Ülkemizde yaşadığımız en yıkıcı depremlerden biri olan “Kahramanmaraş Merkezli 6 Şubat Depremleri”ni takip eden 3-4 gün sonunda ancak başlatılabilen yardım sürecindeki organizasyon sorunlarını büyük bir kaygı ile takip etmiştik. Depremin başından beri yaşanılan bu organizasyon sorunları bölge halkının sıkıntılarını çözmeye, tarihi ve kültürel miraslarımızı korumaya ve kentlerimizin yeniden kurulmasına yönelik atılan adımlarda da devam ettiği görülmektedir. Bu adımların bilgi ve beceriden yoksun olarak atıldığını bölgedeki gözlemlerimizde tespit ederek kamuoyu ile paylaşmıştık. Bu süreçte gerçekleşen bakan değişikliklerinin büyüyen sorunları çözme konusunda hiçbir şey ifade etmediğini, konulara yaklaşım biçiminin tamamen değiştirilmesi gerektiğini dün olduğu gibi bugün de ifade etmekteyiz.

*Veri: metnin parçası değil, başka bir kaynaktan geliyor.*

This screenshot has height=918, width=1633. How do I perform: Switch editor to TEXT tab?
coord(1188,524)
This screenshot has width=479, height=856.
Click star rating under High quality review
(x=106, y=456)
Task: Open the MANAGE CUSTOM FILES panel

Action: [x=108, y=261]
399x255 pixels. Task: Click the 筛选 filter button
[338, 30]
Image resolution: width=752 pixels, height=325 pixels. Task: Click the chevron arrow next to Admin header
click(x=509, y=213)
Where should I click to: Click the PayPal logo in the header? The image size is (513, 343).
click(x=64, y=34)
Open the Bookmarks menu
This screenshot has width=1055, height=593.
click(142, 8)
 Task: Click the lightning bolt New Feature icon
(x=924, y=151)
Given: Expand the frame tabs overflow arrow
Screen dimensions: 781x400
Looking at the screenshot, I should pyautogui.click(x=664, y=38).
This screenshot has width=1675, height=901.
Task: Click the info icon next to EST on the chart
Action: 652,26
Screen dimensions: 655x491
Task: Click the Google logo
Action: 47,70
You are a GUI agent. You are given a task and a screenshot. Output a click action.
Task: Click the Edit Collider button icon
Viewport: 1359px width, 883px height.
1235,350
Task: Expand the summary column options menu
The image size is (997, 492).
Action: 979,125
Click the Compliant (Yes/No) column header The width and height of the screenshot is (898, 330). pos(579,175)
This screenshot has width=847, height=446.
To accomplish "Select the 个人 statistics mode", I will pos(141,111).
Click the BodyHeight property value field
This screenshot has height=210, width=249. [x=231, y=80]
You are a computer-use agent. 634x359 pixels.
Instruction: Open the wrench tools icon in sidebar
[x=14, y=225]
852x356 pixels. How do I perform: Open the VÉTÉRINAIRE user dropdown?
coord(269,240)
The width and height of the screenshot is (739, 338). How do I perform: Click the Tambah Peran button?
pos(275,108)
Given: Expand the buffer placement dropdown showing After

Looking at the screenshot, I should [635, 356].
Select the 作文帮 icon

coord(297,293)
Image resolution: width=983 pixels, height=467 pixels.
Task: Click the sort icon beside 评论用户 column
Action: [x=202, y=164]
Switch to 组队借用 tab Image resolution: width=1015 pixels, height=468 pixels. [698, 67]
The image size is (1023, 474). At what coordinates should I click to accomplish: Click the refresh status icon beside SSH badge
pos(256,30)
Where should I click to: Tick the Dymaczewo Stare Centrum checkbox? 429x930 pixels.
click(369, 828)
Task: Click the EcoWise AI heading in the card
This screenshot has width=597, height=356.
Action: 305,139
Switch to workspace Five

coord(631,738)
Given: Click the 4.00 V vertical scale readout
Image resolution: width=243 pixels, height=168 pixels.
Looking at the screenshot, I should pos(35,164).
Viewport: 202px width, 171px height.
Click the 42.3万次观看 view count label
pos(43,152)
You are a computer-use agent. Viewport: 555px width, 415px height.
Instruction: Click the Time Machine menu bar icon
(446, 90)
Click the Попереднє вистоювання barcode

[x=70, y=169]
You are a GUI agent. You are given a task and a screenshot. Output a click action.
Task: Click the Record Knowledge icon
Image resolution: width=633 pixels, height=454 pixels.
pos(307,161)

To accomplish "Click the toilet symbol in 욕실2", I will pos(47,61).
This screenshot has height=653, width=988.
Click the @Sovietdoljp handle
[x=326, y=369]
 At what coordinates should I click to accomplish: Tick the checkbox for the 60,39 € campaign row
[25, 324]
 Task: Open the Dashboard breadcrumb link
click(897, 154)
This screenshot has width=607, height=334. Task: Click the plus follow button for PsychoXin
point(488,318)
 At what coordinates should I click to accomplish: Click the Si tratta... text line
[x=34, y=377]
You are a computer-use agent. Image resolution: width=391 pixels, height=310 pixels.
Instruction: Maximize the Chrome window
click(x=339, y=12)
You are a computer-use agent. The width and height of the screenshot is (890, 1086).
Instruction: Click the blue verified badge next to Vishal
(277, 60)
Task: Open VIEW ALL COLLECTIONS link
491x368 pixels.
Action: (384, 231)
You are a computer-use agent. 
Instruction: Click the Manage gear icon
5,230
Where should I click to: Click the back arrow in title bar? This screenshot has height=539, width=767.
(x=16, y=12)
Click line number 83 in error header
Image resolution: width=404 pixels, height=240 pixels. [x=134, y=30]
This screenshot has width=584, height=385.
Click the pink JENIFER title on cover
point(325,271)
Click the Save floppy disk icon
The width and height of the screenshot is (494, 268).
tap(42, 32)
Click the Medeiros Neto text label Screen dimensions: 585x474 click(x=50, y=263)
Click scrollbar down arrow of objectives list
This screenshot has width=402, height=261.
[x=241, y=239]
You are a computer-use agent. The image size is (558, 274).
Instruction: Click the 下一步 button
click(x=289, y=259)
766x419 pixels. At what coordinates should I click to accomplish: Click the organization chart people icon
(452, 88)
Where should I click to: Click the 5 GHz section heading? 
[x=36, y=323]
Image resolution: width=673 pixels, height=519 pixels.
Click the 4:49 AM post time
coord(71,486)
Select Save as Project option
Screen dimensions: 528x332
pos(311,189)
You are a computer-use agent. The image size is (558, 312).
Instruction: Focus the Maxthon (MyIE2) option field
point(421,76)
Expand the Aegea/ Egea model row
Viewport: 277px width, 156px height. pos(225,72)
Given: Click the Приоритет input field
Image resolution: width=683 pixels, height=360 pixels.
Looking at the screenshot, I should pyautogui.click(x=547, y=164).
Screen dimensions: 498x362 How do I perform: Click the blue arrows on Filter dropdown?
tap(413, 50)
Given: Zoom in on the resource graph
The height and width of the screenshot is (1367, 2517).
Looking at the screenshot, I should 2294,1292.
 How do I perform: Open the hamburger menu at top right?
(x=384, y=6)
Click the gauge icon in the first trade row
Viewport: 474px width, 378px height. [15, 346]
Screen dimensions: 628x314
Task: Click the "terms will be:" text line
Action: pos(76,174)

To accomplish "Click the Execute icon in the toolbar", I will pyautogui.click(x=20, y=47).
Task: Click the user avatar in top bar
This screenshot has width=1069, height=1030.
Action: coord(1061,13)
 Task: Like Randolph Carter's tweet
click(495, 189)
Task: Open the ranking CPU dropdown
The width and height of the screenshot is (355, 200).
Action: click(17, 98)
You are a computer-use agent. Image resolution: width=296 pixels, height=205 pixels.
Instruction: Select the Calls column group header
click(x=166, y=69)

Bir kere daha vurgulamak gerekir ki; ülke tarihinde önemli bir yeri olan, çok kültürlü, çok dilli, tarihi ve kültürel miras açısından oldukça zengin olan Hatay ve çevresinde planlama yapmak zahmetli ve bir o kadar da zor bir süreçtir, dolayısıyla aşağıdaki uyarılarımızın dikkate alınması ile katkıda bulunabileceğimizi ifade etmek isteriz.
Yıkılan bir tarihi kentte planlama bir bütün olarak ele alınmalıdır. Bu kapsamda ilgili bakanlıklar, üniversiteler ve ilgili birimleri, meslek odaları, yerel yönetimler ve kentin kullanıcılarının birer paydaş olarak dâhil olduğu, katılımcı ve şeffaf bir sürecin işletilmesi ile doğru bir planlama süreci yürütülebilir.
Hatay ve çevresinde ise süreç bilimsel planlama ilkelerine aykırı olarak yönetilmektedir. İlgili bakanlık, hiç de yabancı olmadığımız şirketlerden birinin vakfı üzerinden, pilot bölge adı altında küçük bir bölgede planlamayı başlatmış iken; Çevre, Şehircilik ve İklim Değişikliği Bakanından öğrendiğimiz üzere Hatay’ın tüm bölgelerinde 140.000 adet konut yapmak için 6 adet firma üzerinden, ihalesinin nasıl ve hangi şartlarla yapıldığı belli olmayan, adrese teslim yöntemlerle dağıtımı gerçekleştirilmiştir. Bu kapalı süreç kamuoyuyla bir başarıymış gibi paylaşılmıştır. Sürecin bilime ve tekniğe uygun yürütülmemesi ve olağanüstü koşullar nedeniyle daha önceleri kadük hale getirilmiş mevzuata dahi uygun yürütülmemesi, gelecekte Hataylıların yaşam kalitesi açısından başka sorunlar ortaya çıkaracaktır.
Hatay’a ve tüm bölgelerine dayatılan bu TOKİ projelerini, Hatay’ın yüzlerce yıldır oluşturulmuş yaşam tarzı ile uyumsuz ve kimliksizleştirilmesine yol açacak bu planlamaları kabul etmiyoruz. Hatay’ın yanı sıra depremden etkilenen diğer illerimiz için de aynı kaygıları taşıyor ve yanlışlardan dönülmesi için bir kez daha uyarıyoruz.
Yapılan bu ihalelerin derhal iptal edilmesini, yapılacak olan planlamanın tüm aşamalarının şeffaf, katılımcı ve bilimsel verilerin ışığında gerçekleştirilmesini bekliyor ve talep ediyoruz.